Problems and tasks -
1. In the Aligator Rock spring swell statistics, how many predictions is the rose diagram based on?
2. Extend the description of the Aligator Rock spring swell statistics with a few sentences that pick up after its last sentence.

Selected passage -
== Segment start ==

Aligator Rock Swell Statistics, Spring: Surf with Light or Offshore Winds
The rose diagram shows only the swells directed at Aligator Rock that coincided with light winds or offshore conditions through a typical northern hemisphere spring and is based upon 6580 predictions, one every 3 hours. The direction of the spokes show where quality surf generating swell comes from. Five colours show increasing wave sizes. The smallest swells, less than 0.5m (1.5 feet), high are coloured blue. Green and yellow illustrate increasing swell sizes and red shows largest swells greater than >3m (>10ft). In each graph, the area of any colour is proportional to how often that size swell was forecast.

== Segment end ==

Supplied records -
== Segment start ==

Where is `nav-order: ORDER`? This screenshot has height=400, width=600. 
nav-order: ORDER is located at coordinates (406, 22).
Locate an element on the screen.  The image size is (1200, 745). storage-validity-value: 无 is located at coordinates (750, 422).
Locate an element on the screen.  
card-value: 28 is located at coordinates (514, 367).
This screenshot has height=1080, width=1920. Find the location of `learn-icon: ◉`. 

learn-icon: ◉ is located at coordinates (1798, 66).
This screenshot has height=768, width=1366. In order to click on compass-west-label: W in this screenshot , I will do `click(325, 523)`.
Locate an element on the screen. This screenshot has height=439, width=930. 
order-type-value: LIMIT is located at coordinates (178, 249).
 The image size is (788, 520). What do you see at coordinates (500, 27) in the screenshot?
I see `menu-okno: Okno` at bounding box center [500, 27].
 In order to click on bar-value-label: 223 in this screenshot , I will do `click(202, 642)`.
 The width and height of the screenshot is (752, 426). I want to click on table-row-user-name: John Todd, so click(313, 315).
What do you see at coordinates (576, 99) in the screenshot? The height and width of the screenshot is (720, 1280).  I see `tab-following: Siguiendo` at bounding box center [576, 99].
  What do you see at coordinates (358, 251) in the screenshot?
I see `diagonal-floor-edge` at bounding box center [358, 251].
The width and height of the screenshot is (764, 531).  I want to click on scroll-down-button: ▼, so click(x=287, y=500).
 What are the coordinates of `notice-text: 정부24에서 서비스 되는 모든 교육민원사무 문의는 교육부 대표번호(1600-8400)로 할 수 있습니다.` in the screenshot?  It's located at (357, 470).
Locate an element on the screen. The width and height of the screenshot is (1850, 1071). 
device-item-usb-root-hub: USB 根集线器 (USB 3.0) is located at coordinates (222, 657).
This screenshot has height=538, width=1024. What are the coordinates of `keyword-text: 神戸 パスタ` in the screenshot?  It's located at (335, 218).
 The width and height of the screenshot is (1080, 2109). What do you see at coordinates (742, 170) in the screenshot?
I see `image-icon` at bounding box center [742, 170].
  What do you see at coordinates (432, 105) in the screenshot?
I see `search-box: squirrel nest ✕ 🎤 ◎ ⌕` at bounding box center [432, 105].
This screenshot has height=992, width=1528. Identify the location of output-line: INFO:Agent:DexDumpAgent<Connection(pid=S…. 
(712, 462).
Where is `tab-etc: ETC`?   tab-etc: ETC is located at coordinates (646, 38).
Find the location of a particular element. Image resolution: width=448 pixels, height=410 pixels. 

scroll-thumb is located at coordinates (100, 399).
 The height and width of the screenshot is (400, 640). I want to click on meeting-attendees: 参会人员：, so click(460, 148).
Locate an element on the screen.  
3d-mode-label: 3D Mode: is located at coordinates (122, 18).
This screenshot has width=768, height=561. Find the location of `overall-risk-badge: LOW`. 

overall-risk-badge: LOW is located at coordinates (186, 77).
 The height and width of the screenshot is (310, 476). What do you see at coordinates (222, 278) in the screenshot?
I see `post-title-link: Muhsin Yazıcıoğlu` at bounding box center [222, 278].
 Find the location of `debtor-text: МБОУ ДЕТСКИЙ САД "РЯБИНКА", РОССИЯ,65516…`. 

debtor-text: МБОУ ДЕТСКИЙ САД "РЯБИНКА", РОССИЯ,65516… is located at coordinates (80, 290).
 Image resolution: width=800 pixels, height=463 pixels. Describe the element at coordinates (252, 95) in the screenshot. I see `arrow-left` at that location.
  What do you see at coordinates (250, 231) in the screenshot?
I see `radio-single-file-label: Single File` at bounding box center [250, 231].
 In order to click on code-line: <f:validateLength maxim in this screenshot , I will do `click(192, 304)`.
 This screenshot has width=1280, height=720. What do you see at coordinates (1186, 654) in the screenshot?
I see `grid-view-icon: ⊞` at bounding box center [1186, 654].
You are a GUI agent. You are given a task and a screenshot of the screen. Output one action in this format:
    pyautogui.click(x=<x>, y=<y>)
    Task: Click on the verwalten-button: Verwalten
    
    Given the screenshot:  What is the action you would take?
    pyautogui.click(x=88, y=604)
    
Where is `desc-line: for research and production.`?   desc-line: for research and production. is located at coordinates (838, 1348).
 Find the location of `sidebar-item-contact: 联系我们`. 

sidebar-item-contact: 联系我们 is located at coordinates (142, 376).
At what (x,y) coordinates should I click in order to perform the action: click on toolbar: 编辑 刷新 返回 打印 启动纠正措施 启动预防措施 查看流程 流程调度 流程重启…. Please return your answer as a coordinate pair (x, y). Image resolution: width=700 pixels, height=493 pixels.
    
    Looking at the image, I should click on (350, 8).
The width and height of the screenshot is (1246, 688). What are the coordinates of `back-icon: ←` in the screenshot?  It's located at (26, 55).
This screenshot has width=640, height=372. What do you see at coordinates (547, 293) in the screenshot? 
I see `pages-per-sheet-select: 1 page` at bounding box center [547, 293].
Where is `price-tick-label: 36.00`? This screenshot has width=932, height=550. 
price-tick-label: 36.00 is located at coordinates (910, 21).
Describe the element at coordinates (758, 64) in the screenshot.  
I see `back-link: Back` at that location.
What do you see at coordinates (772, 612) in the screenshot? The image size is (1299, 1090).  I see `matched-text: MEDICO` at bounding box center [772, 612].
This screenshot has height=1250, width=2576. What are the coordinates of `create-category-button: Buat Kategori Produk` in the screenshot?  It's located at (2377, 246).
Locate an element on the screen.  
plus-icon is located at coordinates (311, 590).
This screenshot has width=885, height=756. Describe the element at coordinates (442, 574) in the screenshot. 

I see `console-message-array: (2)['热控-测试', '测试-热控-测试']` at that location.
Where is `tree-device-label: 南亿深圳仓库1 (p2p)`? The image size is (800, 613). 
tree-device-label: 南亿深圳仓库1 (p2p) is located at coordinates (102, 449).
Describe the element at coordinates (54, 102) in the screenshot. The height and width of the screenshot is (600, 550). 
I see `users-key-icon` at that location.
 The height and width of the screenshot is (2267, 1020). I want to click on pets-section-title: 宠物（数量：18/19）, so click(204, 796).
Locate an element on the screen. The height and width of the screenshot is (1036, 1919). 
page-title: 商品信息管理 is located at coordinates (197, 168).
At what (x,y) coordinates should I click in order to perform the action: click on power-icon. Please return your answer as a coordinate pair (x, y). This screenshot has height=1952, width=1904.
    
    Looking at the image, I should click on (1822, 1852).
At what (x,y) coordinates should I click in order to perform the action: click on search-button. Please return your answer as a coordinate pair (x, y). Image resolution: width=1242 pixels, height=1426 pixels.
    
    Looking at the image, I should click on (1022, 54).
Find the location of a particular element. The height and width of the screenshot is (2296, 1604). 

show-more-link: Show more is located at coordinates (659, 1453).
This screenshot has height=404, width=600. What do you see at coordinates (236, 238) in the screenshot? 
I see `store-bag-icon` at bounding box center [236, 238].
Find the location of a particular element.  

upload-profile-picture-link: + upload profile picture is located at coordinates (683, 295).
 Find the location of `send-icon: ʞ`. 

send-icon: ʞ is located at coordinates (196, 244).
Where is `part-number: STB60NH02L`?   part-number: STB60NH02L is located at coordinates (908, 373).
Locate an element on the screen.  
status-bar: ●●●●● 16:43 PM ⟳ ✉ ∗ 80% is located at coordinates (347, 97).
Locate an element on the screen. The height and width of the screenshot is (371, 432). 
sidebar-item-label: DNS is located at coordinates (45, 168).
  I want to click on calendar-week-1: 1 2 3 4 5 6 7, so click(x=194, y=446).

== Segment end ==

Answers to the tasks -
1. 6580 predictions, one every 3 hours.

2.
The diagram indicates that the prevailing swell direction, shown by the largest spokes, was NNW, whereas the the most common wind blows from the E. The chart at the bottom shows the same thing but without direction information. For example, swells larger than 1.5 feet (0.5m) coincided with good wind conditions 39% of the time, equivalent to 35 days. Expect open water swells to exceed >3m (>10ft) 3% of the time (3 days). Taking into account the ratio of these swells that coincided with expected offshore winds, and given the fact that Aligator Rock is exposed to open water swells, we calculate that clean surf can be found at Aligator Rock about 39% of the time and that surf is messed up by onshore wind 8% of the time. This is means that we expect 43 days with waves in a typical northern hemisphere spring, of which 35 days should be surfable.
IMPORTANT: Beta version feature! Swell heights are open water values from NWW3. There is no attempt to model near-shore effects. Coastal wave heights will generally be less, especially if the break does not have unobstructed exposure to the open ocean.